■ **Trecho da página**:
A DW entrou várias vezes em contato com a EBC para obter uma posição sobre o tema, mas não recebeu retorno.

Dia da batata frita e negação da ditadura militar

Os profissionais denunciam, no dossiê e para a DW, interferência de gestores da estatal para que houvesse a omissão, nos veículos da EBC, de assuntos negativos para o governo Jair Bolsonaro, como índices da economia ou relacionados à pandemia. Também relatam a transferência de setor daqueles que se posicionam contra o governo e contra uma cobertura jornalística que nega a ditadura militar e os benefícios da vacinação contra a covid-19.

A equipe também é pautada para fazer matérias de assuntos irrelevantes, sem valor jornalístico, descaracterizando o propósito da EBC. Entre essas pautas estão, por exemplo, o dia da batata frita.

"Infelizmente um veículo de comunicação que deveria ter uma prática editorial com participação dos trabalhadores e da sociedade se configura como um dos locais de maior aparelhamento e militarização", afirma Nunes, destacando o aumento dos casos de afastamento na estatal.

Em relatório encaminhado ao Conselho Nacional de Direitos Humanos, a Frente em Defesa da EBC e da Comunicação Pública, formada por entidades, jornalistas e pesquisadores, detalha que 17% dos funcionários estão afastados por questões de saúde mental.

■ **Instruções de trabalho**:
Repita sem nenhuma alteração a parte do texto sobre a EBC que começa com as palavras que contêm "A equipe também" e termina com "afastamento na estatal.". As linhas a seguir não são necessárias.

■ **Extratos de dados**:
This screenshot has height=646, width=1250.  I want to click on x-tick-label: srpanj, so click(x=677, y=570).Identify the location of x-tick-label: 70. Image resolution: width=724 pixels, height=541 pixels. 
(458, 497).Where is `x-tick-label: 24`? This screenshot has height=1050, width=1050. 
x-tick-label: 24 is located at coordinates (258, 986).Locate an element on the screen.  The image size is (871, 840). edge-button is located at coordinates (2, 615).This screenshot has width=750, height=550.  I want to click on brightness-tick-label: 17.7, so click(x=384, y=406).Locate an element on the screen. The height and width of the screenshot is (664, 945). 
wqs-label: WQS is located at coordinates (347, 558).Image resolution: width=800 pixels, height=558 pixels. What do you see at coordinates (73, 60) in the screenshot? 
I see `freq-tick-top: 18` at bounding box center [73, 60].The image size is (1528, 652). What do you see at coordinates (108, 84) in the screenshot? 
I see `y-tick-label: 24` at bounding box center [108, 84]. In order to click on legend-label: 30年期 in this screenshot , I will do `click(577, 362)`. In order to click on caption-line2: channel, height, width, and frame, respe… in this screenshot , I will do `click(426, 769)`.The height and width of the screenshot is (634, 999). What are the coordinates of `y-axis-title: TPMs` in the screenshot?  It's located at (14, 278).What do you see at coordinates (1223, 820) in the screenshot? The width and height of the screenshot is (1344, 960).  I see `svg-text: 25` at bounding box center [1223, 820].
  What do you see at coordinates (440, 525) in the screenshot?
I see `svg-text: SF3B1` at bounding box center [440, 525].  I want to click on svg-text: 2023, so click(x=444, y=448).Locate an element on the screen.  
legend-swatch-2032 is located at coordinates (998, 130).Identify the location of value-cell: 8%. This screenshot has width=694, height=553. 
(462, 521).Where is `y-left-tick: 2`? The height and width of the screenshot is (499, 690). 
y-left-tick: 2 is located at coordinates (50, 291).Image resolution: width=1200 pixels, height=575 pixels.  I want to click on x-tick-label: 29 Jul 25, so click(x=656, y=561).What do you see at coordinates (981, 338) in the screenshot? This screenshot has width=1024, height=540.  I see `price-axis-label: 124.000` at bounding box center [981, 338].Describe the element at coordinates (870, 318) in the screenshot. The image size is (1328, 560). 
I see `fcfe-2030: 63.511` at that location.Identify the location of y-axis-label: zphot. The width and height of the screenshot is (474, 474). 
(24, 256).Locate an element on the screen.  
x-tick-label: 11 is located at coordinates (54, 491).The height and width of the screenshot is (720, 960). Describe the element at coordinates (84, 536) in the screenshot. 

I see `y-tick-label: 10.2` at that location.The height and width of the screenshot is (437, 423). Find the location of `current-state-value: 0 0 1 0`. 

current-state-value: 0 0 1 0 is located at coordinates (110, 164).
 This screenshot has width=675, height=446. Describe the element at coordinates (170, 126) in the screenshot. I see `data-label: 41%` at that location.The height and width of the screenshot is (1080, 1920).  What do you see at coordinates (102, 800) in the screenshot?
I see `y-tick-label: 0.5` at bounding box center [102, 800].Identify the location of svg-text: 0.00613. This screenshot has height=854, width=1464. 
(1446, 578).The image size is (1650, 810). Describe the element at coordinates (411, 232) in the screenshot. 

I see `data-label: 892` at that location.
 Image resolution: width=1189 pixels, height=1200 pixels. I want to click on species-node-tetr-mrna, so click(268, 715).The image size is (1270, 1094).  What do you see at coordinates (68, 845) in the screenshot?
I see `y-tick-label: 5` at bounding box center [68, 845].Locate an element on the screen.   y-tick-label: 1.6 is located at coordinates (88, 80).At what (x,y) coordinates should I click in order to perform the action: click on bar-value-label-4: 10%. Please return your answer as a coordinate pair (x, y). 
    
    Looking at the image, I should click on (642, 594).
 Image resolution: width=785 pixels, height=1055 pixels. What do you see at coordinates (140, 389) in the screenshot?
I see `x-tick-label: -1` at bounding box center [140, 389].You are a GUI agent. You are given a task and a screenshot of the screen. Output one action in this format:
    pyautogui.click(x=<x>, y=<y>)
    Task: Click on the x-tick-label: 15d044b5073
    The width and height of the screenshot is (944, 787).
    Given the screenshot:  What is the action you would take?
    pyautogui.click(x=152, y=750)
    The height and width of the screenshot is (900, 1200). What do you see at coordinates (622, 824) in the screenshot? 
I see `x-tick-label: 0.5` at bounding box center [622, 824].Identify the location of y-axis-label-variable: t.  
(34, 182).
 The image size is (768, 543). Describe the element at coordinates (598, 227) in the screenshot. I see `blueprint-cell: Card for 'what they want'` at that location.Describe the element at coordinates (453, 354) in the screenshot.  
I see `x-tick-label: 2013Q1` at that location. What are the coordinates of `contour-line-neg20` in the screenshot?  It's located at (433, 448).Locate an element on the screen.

■ **Resposta**:
A equipe também é pautada para fazer matérias de assuntos irrelevantes, sem valor jornalístico, descaracterizando o propósito da EBC. Entre essas pautas estão, por exemplo, o dia da batata frita.

"Infelizmente um veículo de comunicação que deveria ter uma prática editorial com participação dos trabalhadores e da sociedade se configura como um dos locais de maior aparelhamento e militarização", afirma Nunes, destacando o aumento dos casos de afastamento na estatal.